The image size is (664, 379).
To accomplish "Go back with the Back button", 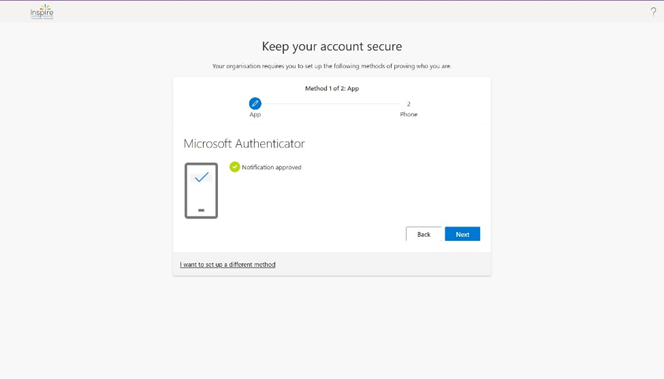I will pyautogui.click(x=423, y=234).
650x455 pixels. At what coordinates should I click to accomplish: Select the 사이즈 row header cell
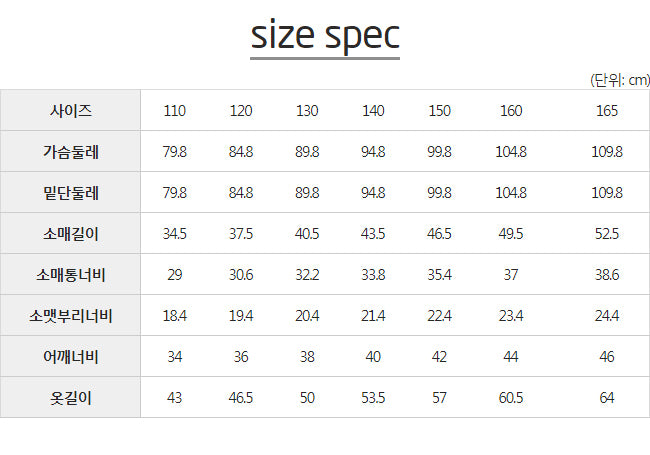[x=71, y=111]
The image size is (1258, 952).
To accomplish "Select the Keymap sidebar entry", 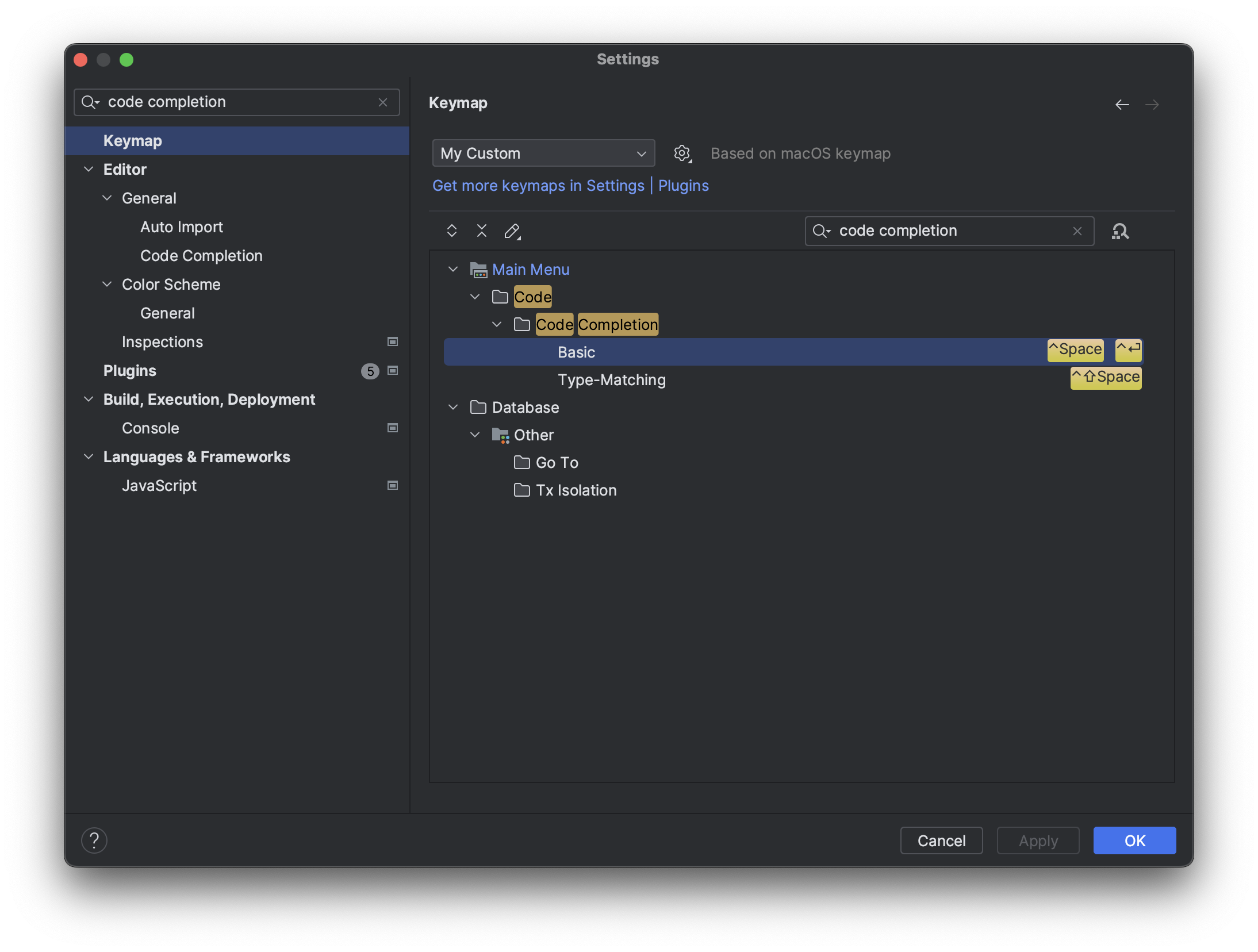I will pos(132,140).
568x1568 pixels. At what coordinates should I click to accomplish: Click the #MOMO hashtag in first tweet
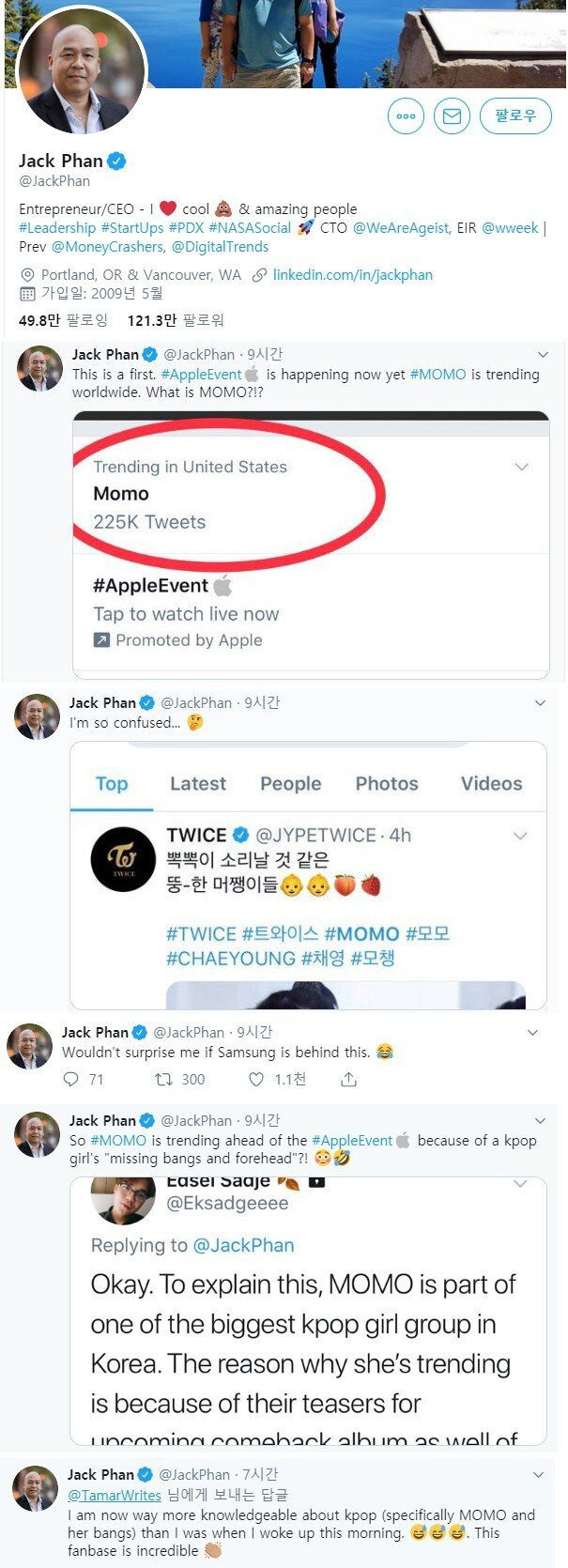[x=438, y=374]
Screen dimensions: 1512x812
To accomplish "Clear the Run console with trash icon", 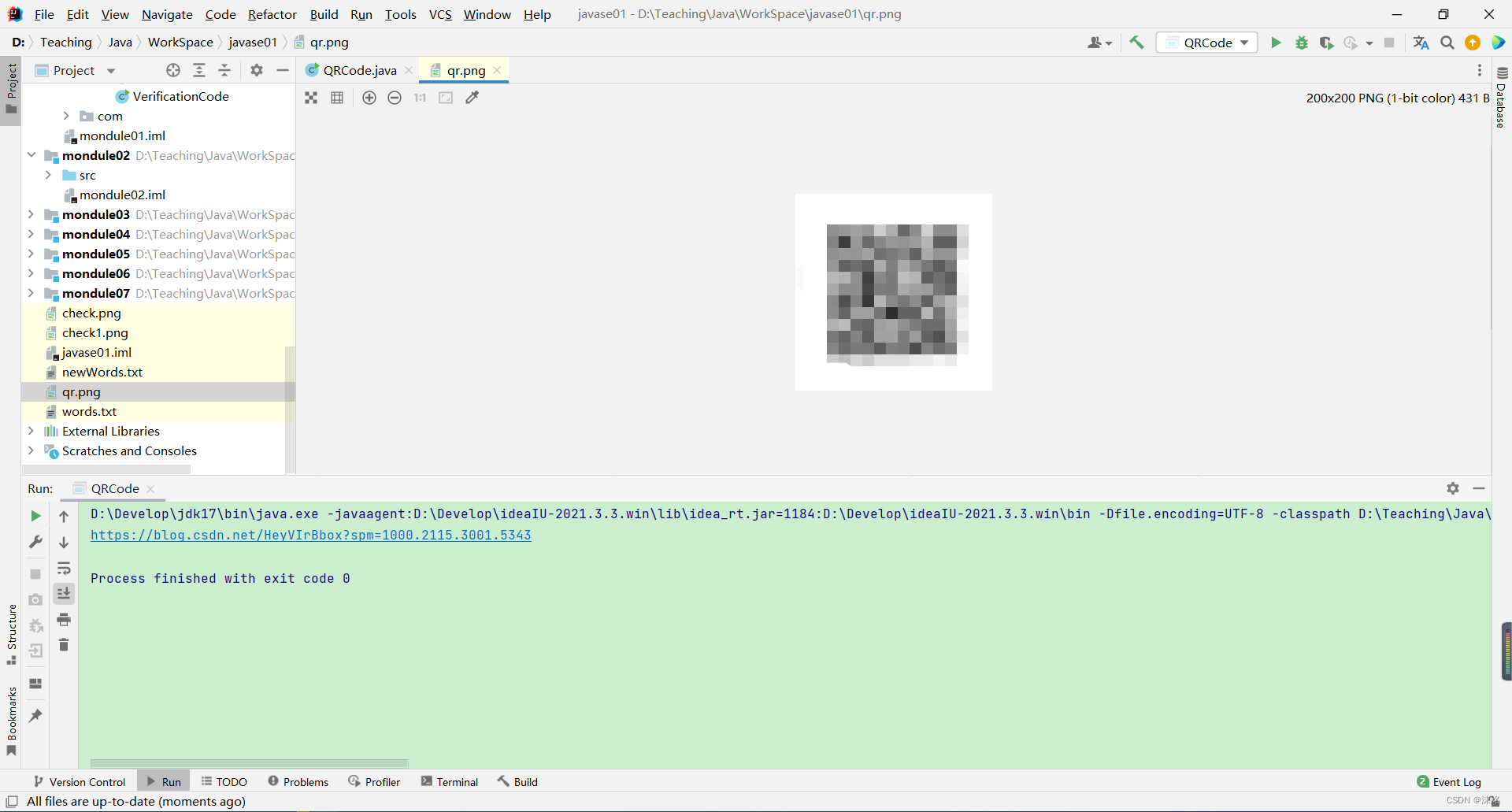I will coord(64,644).
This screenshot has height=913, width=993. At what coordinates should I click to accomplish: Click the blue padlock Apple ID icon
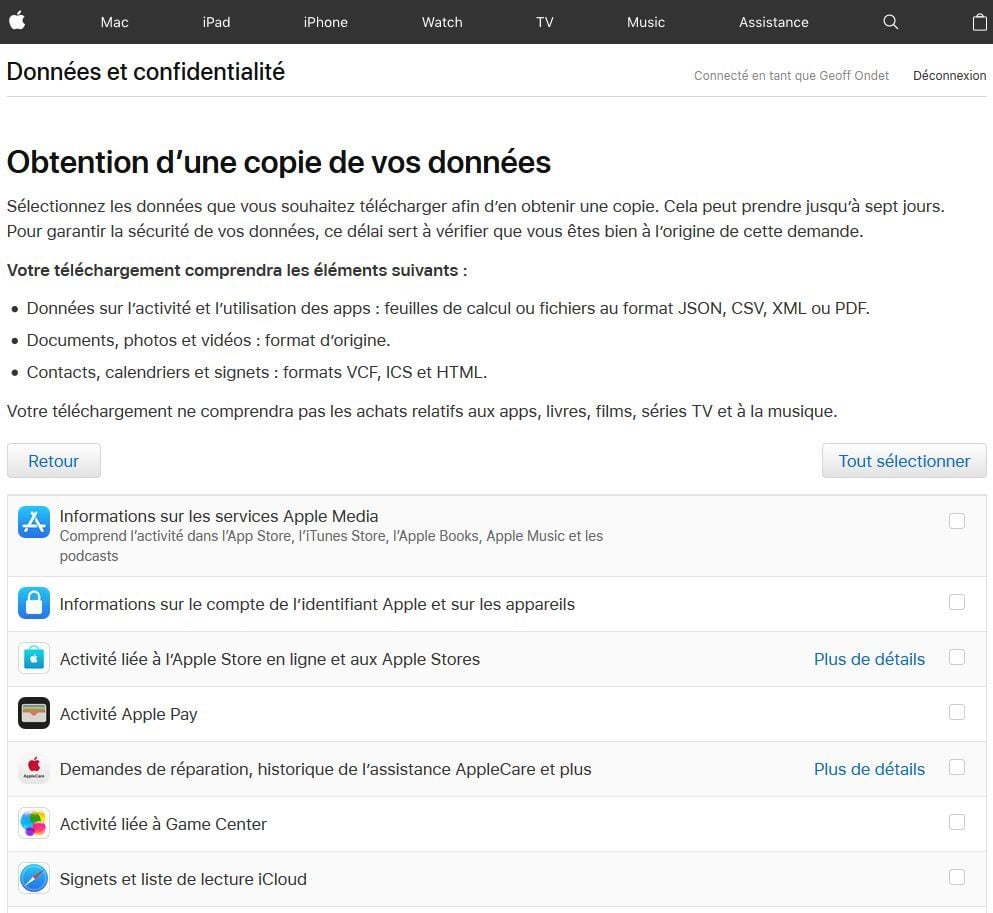coord(34,604)
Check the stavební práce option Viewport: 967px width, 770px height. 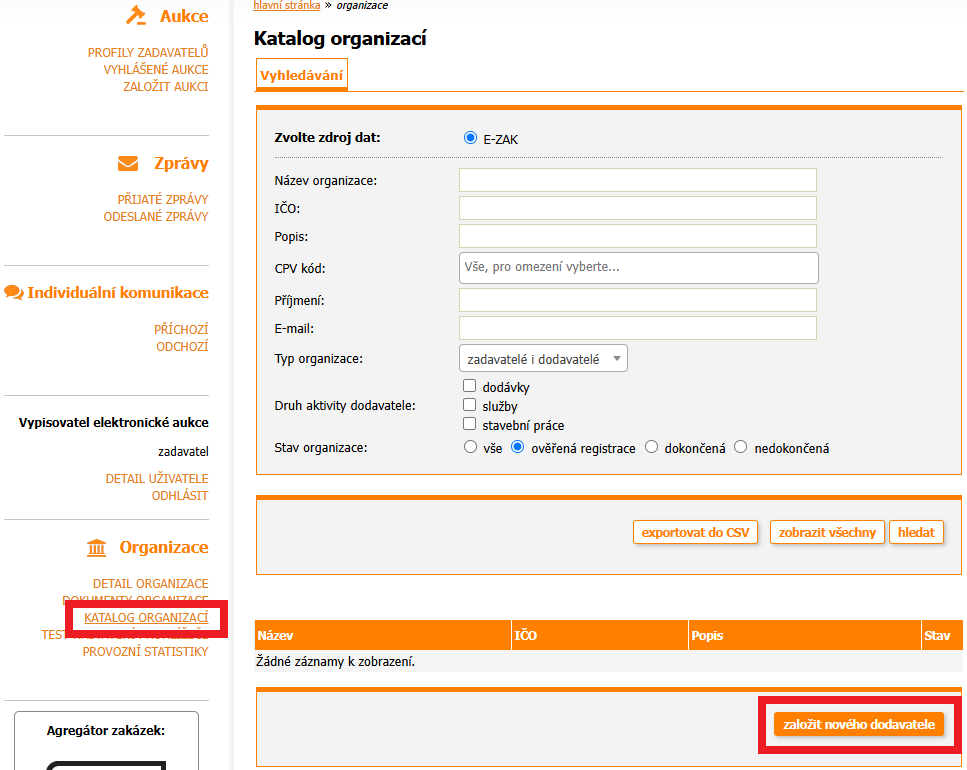click(469, 424)
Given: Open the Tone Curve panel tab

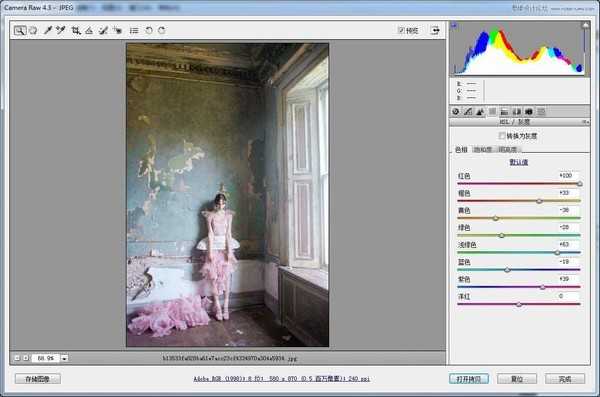Looking at the screenshot, I should click(x=468, y=112).
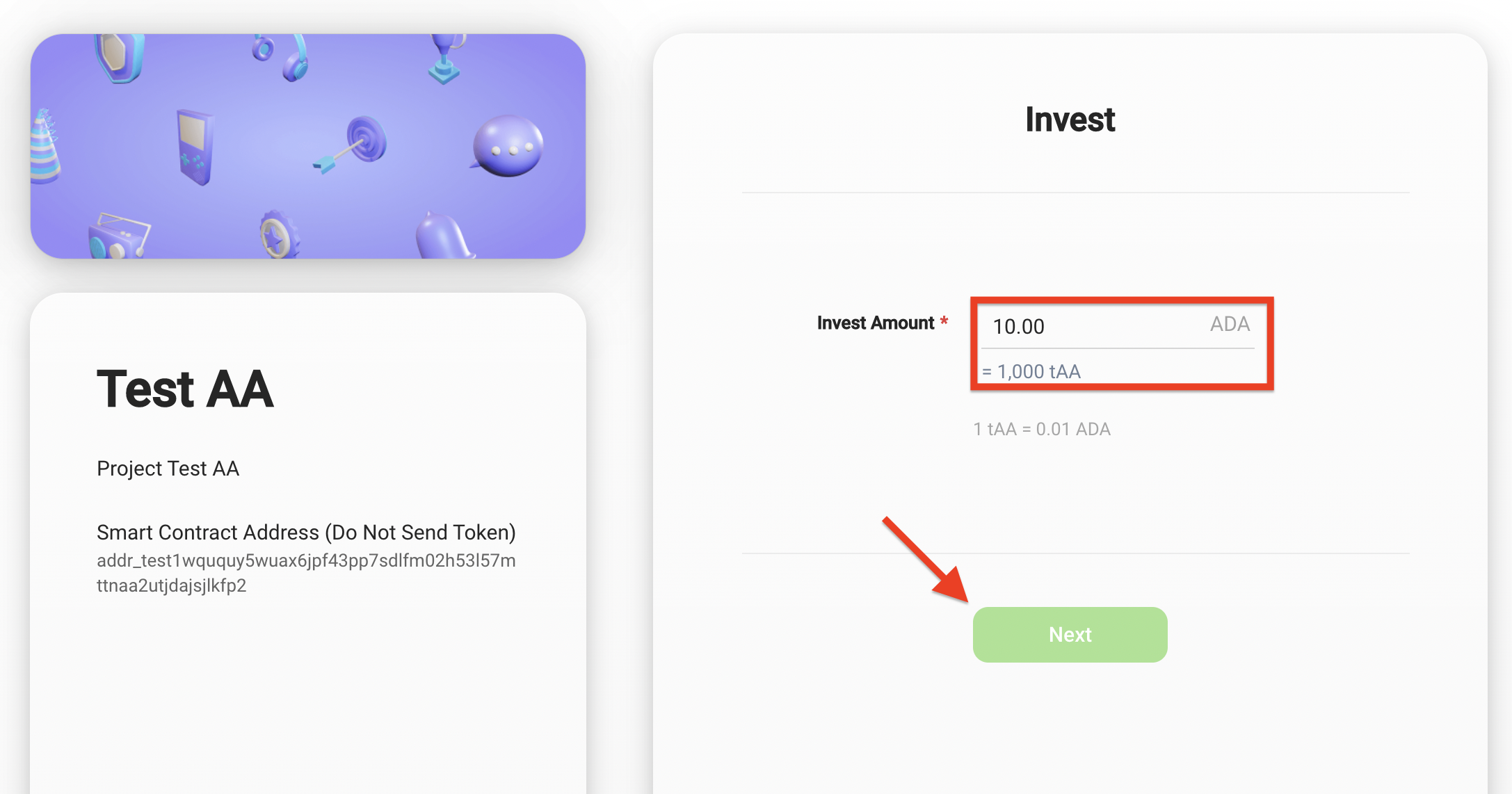Click the 1 tAA = 0.01 ADA rate text

(x=1042, y=429)
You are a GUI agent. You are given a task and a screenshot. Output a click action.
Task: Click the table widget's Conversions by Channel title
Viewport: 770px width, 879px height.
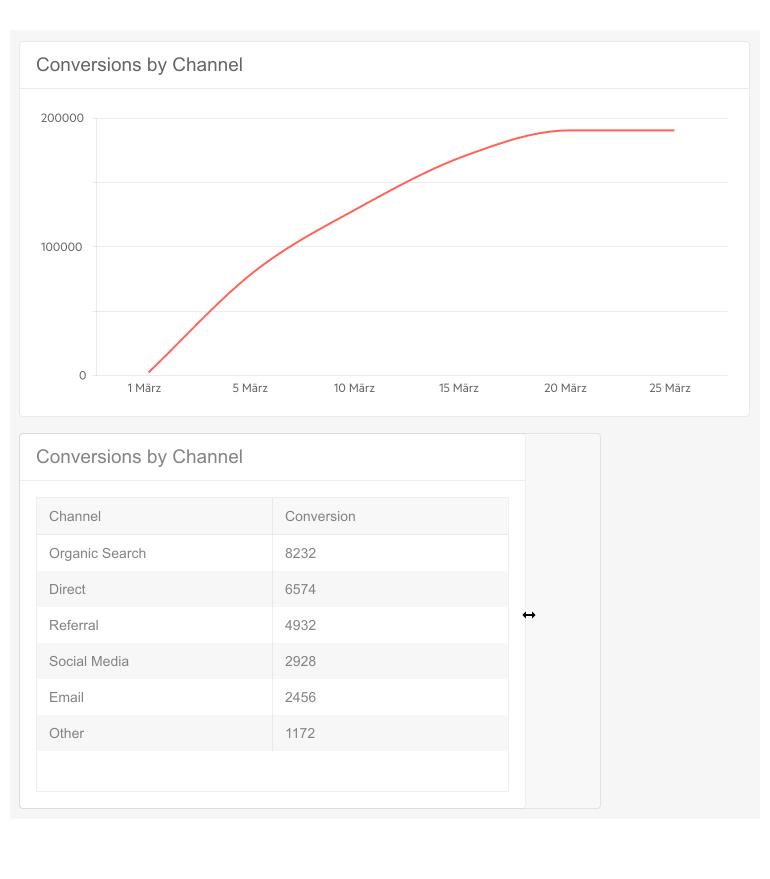139,457
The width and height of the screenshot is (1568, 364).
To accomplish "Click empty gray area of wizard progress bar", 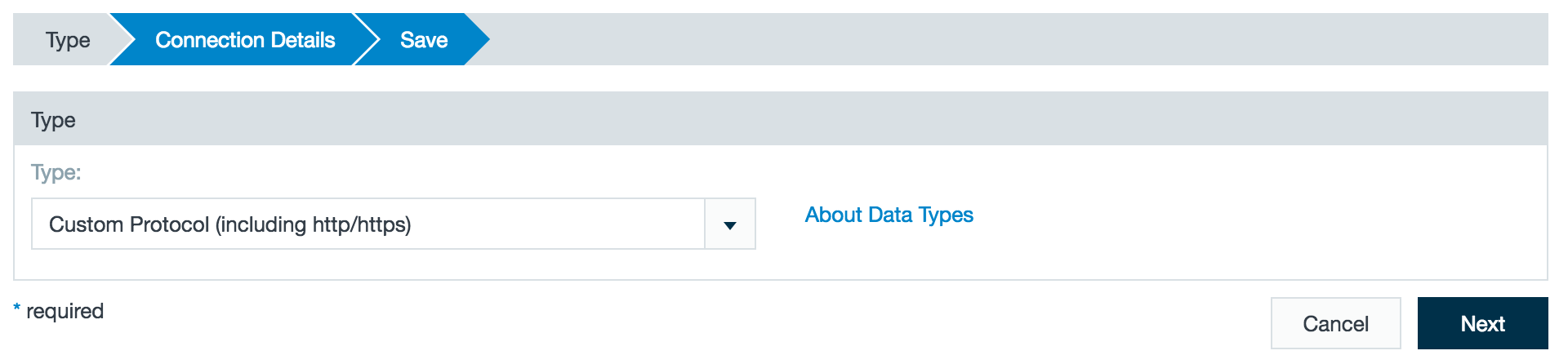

**********

▸ Görev tanımı: Kayıtlarda "coordinates" dizesini içeren bütün satırları bulun. Bu satırların her birini değiştirmeden kopyalayın.

▸ Görevin yanıtı:
650x455 pixels. At what coordinates should I click to accomplish: Select the 사이즈 row header cell
568x1568 pixels. At what coordinates should I click to accomplish: Click the #MOMO hashtag in first tweet
This screenshot has height=913, width=993. At what coordinates should I click to accomplish: Click the blue padlock Apple ID icon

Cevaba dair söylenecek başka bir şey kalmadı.